My wife sent me this story she read on the Facebook Page of Rabbi Yisroel Bernath. The good Rabbi explained how something in the past of NBA all-time great Kareem Abdul-Jabbar may have motivated him to speak out against hatred and Antisemitism so forcefully.

Rabbi Bernath has given me permission cross-post the story from his Facebook page and share it with my readers, it follows below:

Legendary Laker Kareem Abdul-Jabbar recently spoke out loudly and forcefully against the pervasive Antisemitism in Hollywood and professional sports. His condemnation, though refreshing, is not surprising.

You might say it runs in the family.

On April 11, 1945, the American third army smashed through the gates of the infamous concentration camp known as Buchenwald. The horrors of what they found there shocked soldier and general alike.

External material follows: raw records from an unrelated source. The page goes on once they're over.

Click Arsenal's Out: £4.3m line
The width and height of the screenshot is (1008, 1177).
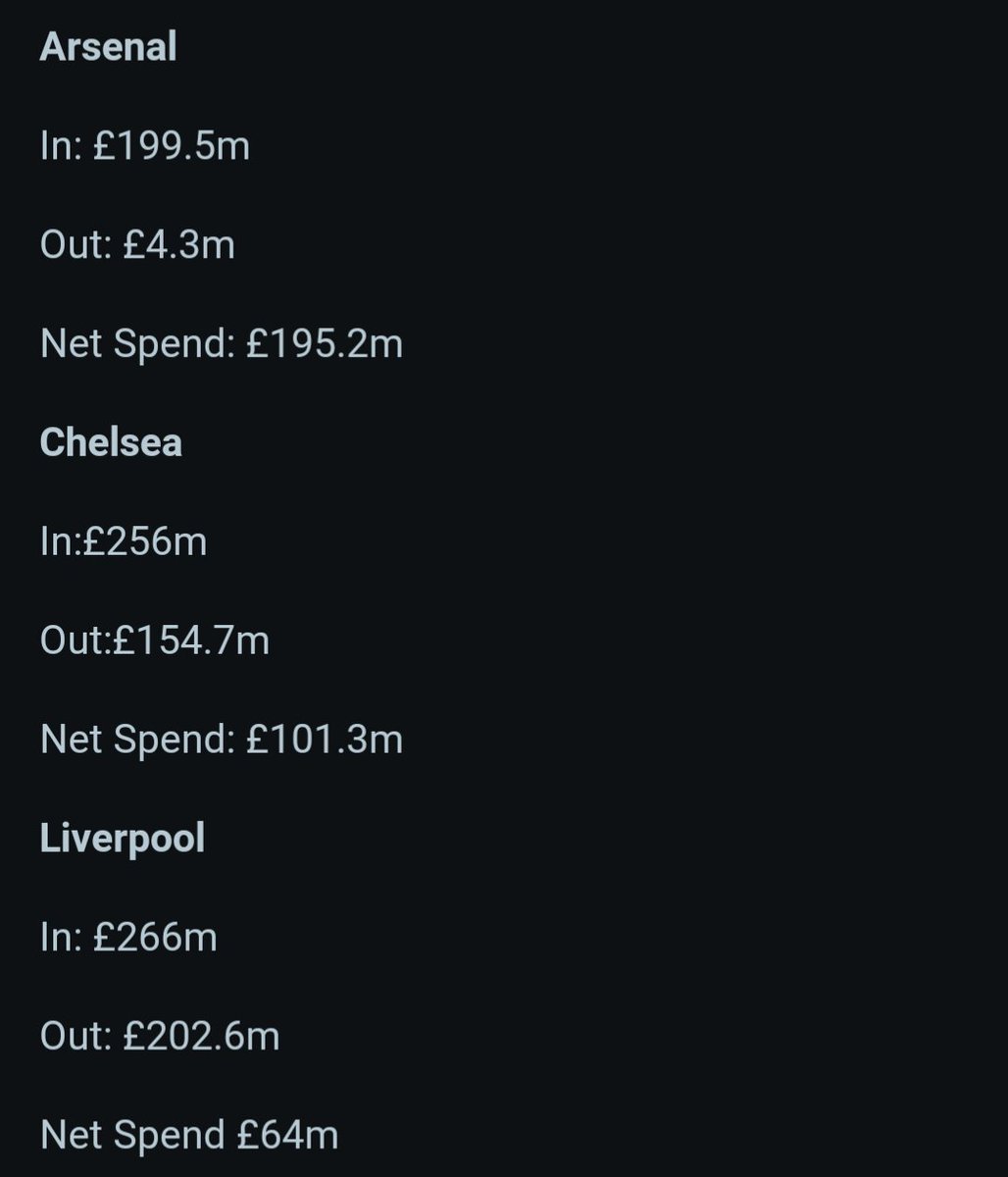tap(137, 244)
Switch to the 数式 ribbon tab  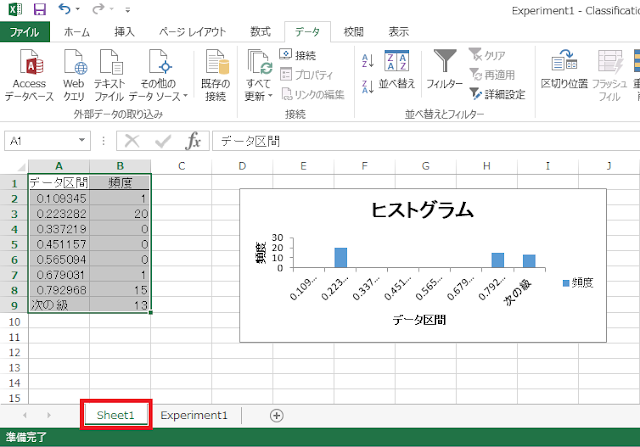pos(260,32)
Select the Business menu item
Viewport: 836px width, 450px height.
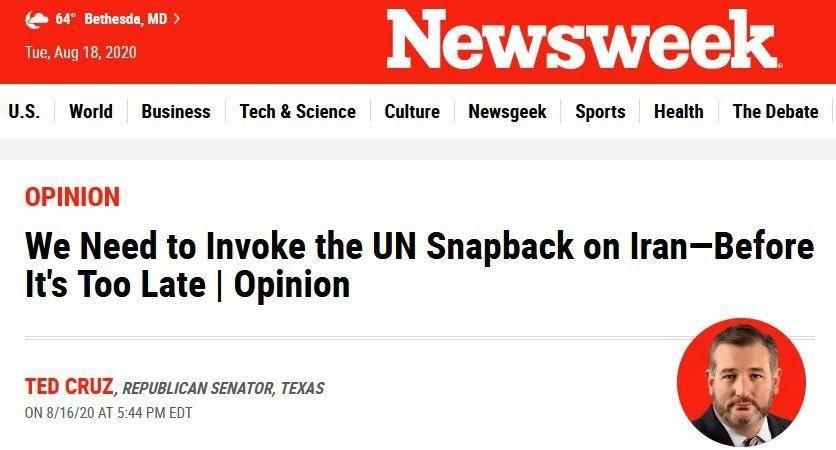(176, 112)
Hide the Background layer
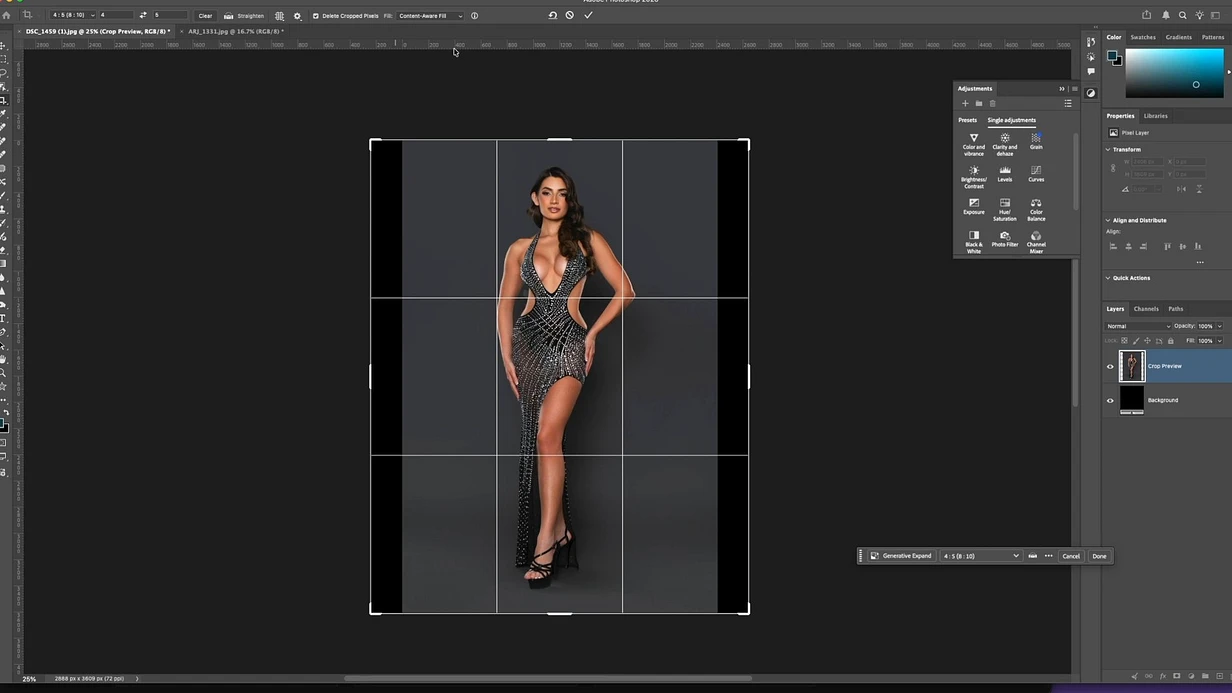The image size is (1232, 693). 1110,400
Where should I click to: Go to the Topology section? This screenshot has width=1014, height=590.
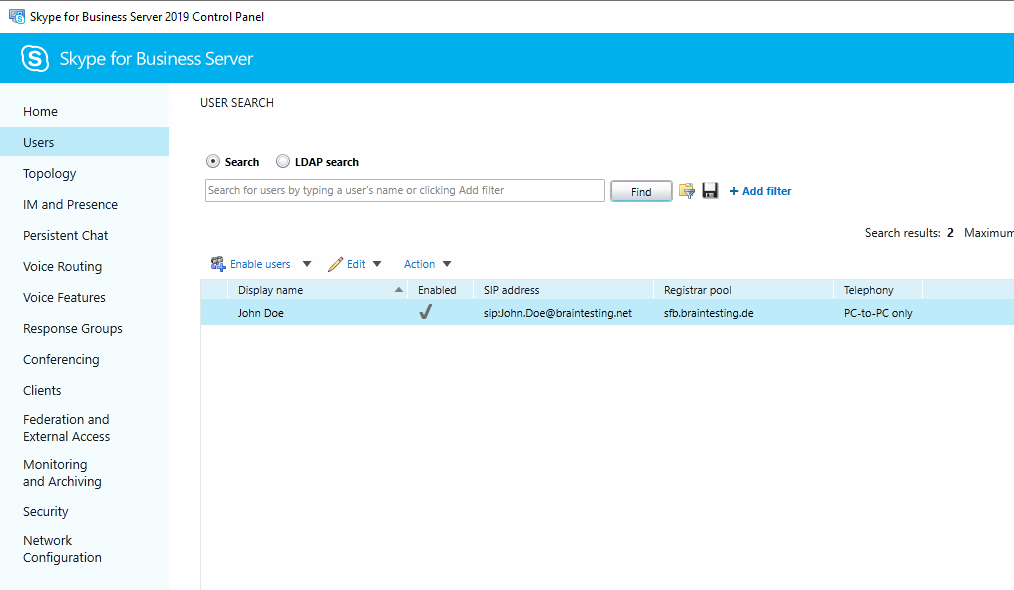[50, 174]
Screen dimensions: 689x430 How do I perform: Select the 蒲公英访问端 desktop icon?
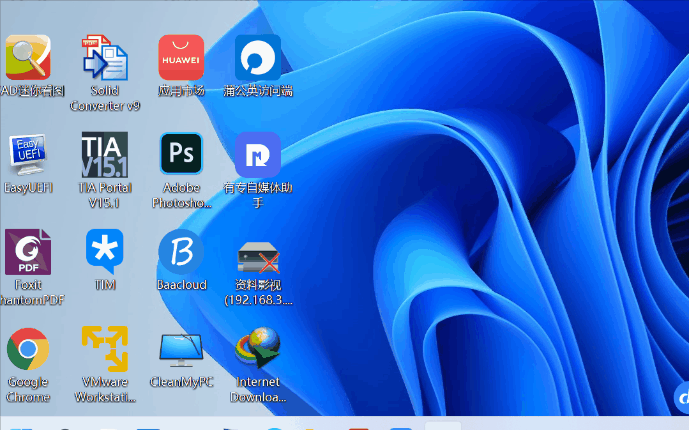tap(258, 58)

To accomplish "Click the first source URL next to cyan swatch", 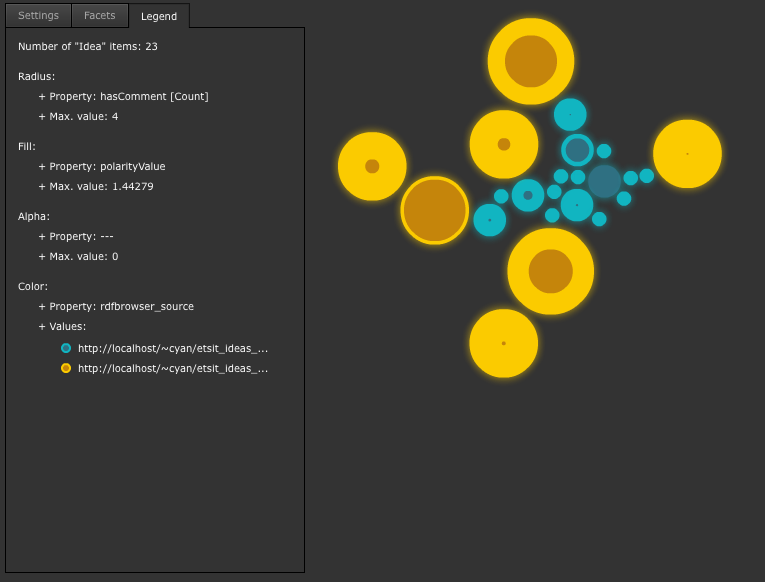I will [x=173, y=348].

Gen. Eisenhower, knowing that one day there would be those who would attempt to deny those horrors ever took place. Therefore he made the local German population participate in the burial of the thousands of murdered men, women, and children, whose bodies lay exposed throughout the camp.

One of those American liberators was Ferdinand L. Alcindor. As a black man who knew personally, the experience of discrimination and hate, he was profoundly moved.

Seeing a little Jewish boy standing between the survivors, he hoisted him up and held him high above the heads of the Germans standing there.

“Look at this sweet kid,” he hollered, “he isn’t even eight yet. This was your enemy, he threatened the Third Reich. He is the one against whom you waged war, and murdered millions like him.”

Ferdinand never forgot what he witnessed. On his deathbed, he asked his son to travel to Israel and track down that little boy he had hoisted above his strong shoulders all those years ago. A promise his son would keep in 2011.

Ferdinand’s son was born Ferdinand Lewis Alcindor Jr., though you know him as Kareem Abdul-Jabbar, that little Jewish boy who survived Buchenwald, would grow up to become the Chief Rabbi of Israel, Rabbi Yisroel Meir Lau.

The lesson Rabbi Yisroel Bernath in the story above and Kareem Abdul-Jabbar tells in his condemnation of Antisemitism last week, is the same:

The lesson never changes, so why is it so hard for some people to learn: No one is free until everyone is free. As Martin Luther King Jr. explained: “Injustice anywhere is a threat to justice everywhere. We are caught in an inescapable network of mutuality.” So, let’s act like it. If we’re going to be outraged by injustice, let’s be outraged by injustice against anyone.